Mosaicism or genetic mosaicism is a condition in which a multicellular organism possesses more than one genetic line as the result of genetic mutation. This means that various genetic lines resulted from a single fertilized egg. Mosaicism is one of several possible causes of chimerism, wherein a single organism is composed of cells with more than one distinct genotype.

Genetic mosaicism can result from many different mechanisms including chromosome nondisjunction, anaphase lag, and endoreplication. Anaphase lagging is the most common way by which mosaicism arises in the preimplantation embryo. Mosaicism can also result from a mutation in one cell during development, in which case the mutation will be passed on only to its daughter cells (and will be present only in certain adult cells). Somatic mosaicism is not generally inheritable as it does not generally affect germ cells.

In 1929, Alfred Sturtevant studied mosaicism in Drosophila, a genus of fruit fly. H. J. Muller in 1930 demonstrated that mosaicism in Drosophila is always associated with chromosomal rearrangements, and Schultz in 1936 showed that, in all cases studied, these rearrangements were associated with heterochromatic inert regions. Several hypotheses on the nature of such mosaicism were proposed. One hypothesis assumed that mosaicism appears as the result of a break and loss of chromosome segments. Curt Stern in 1935 assumed that the structural changes in the chromosomes took place as a result of somatic crossing, as a result of which mutations or small chromosomal rearrangements in somatic cells. Thus the inert region causes an increase in mutation frequency or small chromosomal rearrangements in active segments adjacent to inert regions.

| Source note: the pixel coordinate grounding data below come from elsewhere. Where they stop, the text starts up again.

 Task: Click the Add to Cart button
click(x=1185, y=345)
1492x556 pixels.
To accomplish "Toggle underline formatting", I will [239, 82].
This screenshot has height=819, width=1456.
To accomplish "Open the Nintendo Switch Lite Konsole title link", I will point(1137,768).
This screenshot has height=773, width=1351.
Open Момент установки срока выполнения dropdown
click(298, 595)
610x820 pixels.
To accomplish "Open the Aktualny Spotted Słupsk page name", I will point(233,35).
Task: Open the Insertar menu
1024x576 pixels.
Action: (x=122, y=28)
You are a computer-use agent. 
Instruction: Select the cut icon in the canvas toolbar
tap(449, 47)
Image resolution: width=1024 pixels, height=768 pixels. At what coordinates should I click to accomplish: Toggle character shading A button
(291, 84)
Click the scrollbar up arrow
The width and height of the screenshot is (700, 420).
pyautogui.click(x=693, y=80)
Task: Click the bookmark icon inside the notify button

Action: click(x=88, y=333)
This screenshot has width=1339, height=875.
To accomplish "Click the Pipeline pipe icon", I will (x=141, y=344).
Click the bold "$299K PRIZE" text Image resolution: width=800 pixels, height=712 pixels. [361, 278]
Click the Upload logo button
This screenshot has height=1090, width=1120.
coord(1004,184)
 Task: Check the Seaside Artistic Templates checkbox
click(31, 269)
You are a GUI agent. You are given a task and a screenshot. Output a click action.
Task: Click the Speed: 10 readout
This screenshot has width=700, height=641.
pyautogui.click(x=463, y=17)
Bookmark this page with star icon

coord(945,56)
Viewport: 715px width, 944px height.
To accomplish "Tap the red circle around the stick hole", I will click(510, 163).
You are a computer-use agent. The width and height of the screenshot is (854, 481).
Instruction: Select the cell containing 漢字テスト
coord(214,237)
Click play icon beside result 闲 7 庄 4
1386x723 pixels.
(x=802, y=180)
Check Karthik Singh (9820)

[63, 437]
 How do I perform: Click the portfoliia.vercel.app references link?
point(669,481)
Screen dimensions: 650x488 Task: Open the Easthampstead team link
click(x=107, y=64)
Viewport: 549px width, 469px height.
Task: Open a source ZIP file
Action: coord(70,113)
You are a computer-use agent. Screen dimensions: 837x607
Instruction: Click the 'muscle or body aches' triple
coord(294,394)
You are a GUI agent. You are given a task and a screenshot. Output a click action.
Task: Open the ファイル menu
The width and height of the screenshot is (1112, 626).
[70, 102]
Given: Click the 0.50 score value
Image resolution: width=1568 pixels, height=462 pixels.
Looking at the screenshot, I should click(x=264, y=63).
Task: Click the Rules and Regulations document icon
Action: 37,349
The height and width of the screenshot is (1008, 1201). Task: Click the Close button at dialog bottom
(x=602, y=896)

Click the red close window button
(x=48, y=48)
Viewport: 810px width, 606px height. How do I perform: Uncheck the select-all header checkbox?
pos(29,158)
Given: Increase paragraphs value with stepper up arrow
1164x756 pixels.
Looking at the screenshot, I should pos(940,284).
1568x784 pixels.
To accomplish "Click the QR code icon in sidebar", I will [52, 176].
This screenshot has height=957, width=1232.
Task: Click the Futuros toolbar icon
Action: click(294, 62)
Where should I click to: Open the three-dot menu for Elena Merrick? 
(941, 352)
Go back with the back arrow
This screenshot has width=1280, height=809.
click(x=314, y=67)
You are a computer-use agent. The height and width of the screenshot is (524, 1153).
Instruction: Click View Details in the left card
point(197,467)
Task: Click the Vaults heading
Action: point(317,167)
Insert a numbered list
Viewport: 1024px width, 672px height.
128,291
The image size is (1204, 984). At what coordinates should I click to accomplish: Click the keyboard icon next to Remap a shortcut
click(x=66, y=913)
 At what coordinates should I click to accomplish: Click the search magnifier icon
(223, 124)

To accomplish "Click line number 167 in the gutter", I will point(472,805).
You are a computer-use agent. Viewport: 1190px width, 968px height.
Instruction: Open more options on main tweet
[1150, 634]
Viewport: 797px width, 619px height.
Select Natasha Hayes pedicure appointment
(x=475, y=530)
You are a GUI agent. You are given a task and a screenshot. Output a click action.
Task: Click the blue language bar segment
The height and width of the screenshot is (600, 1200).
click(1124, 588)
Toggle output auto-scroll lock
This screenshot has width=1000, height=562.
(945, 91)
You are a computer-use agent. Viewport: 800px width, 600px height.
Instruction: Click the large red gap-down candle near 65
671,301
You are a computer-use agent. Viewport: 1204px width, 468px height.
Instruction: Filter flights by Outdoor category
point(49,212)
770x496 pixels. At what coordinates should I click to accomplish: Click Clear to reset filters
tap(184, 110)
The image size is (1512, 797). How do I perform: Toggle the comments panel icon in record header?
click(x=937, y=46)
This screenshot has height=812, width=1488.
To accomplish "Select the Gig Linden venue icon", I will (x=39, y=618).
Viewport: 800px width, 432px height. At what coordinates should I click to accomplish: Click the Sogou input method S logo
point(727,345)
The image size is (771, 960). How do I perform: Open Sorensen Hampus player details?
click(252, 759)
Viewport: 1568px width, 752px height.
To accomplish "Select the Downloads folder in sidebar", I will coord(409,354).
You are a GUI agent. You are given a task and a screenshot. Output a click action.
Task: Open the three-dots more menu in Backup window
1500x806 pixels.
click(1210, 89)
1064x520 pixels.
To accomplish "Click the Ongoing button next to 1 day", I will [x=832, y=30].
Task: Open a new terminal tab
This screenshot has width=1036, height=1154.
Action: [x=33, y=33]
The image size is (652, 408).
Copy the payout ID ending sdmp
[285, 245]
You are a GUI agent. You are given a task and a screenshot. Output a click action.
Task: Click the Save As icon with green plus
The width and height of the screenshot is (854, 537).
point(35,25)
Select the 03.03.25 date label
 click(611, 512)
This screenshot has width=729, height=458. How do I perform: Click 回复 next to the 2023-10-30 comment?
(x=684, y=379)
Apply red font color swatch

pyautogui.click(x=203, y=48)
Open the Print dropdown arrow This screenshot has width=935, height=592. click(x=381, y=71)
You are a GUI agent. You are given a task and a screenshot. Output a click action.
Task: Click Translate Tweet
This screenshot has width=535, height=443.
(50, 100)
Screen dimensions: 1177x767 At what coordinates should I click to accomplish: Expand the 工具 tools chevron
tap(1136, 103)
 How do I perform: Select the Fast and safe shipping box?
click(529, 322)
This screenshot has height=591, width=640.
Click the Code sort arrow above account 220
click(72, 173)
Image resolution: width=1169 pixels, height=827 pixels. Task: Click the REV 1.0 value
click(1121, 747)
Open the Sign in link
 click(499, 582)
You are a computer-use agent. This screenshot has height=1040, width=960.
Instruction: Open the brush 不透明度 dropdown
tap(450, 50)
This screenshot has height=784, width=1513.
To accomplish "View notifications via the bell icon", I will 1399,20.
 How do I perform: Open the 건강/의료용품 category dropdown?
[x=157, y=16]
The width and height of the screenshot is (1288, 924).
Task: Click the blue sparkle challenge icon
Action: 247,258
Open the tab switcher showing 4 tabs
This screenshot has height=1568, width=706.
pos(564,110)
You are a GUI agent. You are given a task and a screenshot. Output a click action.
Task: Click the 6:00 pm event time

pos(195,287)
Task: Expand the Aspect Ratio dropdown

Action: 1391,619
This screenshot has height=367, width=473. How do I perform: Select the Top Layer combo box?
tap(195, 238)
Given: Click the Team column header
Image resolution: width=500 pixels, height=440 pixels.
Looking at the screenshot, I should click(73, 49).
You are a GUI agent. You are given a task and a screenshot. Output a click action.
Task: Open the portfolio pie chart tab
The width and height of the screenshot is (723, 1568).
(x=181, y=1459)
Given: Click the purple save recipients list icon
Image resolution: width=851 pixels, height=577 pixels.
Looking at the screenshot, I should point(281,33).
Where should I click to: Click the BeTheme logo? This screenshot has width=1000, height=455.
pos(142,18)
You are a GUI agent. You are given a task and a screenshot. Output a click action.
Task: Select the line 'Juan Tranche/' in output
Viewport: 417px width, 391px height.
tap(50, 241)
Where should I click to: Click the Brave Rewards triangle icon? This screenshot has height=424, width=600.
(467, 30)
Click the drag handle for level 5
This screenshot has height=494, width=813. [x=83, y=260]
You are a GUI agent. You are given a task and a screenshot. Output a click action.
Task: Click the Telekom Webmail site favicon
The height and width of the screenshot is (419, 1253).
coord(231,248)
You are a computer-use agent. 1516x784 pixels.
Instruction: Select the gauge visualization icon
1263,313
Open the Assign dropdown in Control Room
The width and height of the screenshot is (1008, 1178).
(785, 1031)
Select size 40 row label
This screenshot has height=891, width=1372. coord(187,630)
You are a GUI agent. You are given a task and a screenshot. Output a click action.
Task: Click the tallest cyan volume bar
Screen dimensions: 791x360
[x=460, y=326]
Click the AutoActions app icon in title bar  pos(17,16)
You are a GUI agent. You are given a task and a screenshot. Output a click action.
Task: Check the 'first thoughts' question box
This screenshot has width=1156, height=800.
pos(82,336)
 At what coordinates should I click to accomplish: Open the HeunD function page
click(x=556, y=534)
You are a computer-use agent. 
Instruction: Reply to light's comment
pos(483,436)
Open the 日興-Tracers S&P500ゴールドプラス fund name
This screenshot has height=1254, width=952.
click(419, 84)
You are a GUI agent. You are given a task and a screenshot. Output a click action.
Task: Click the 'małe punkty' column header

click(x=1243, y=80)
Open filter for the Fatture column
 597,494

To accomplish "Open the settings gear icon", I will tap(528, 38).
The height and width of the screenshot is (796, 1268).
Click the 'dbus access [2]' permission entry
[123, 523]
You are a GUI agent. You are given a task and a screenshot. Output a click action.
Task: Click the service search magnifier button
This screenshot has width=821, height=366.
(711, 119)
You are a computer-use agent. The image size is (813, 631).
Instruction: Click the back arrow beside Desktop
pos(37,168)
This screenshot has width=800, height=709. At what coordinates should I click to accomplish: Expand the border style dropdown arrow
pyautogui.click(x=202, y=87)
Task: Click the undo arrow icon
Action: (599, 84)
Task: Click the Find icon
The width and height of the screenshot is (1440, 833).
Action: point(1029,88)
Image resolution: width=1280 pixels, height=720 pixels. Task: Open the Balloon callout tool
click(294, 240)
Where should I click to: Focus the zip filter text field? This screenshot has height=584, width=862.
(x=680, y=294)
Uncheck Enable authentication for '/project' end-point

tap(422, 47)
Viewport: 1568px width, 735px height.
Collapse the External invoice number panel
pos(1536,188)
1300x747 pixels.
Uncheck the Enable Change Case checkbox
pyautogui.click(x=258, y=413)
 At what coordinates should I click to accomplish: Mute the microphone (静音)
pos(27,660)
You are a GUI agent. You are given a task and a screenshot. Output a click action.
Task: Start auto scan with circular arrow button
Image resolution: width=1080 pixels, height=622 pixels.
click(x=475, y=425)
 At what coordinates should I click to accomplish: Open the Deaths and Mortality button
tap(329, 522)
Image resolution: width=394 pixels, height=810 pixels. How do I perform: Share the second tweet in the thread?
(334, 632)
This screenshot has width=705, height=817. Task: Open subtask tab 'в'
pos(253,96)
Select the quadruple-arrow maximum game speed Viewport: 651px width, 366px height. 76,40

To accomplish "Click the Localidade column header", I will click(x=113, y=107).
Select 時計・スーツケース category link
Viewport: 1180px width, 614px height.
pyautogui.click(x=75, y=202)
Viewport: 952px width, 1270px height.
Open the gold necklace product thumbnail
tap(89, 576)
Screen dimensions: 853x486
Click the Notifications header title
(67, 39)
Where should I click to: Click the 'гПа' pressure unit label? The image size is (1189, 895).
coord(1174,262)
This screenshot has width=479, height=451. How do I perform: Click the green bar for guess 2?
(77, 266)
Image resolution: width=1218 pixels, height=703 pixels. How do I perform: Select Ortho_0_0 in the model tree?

In the 1930s, Stern demonstrated that genetic recombination, normal in meiosis, can also take place in mitosis. When it does, it results in somatic (body) mosaics. These organisms contain two or more genetically distinct types of tissue. The term somatic mosaicism was used by CW Cotterman in 1956 in his seminal paper on antigenic variation.

In 1944, M. L. Belgovskii proposed that mosaicism could not account for certain mosaic expressions caused by chromosomal rearrangements involving heterochromatic inert regions. The associated weakening of biochemical activity led to what he called a genetic chimera.^{[non-primary source needed]}

Germline or gonadal mosaicism is a particular form of mosaicism wherein some gametes—i.e., sperm or oocytes—carry a mutation, but the rest are normal. The cause is usually a mutation that occurred in an early stem cell that gave rise to all or part of the gametes.

Somatic mosaicism (also known as clonal mosaicism) occurs when the somatic cells of the body are of more than one genotype. In the more common mosaics, different genotypes arise from a single fertilized egg cell, due to mitotic errors at first or later cleavages.

Somatic mutation leading to mosaicism is prevalent in the beginning and end stages of human life. Somatic mosaics are common in embryogenesis due to retrotransposition of long interspersed nuclear element-1 (LINE-1 or L1) and Alu transposable elements. In early development, DNA from undifferentiated cell types may be more susceptible to mobile element invasion due to long, unmethylated regions in the genome. Further, the accumulation of DNA copy errors and damage over a lifetime lead to greater occurrences of mosaic tissues in aging humans. As longevity has increased dramatically over the last century, human genome may not have had time to adapt to cumulative effects of mutagenesis. Thus, cancer research has shown that somatic mutations are increasingly present throughout a lifetime and are responsible for most leukemia, lymphomas, and solid tumors.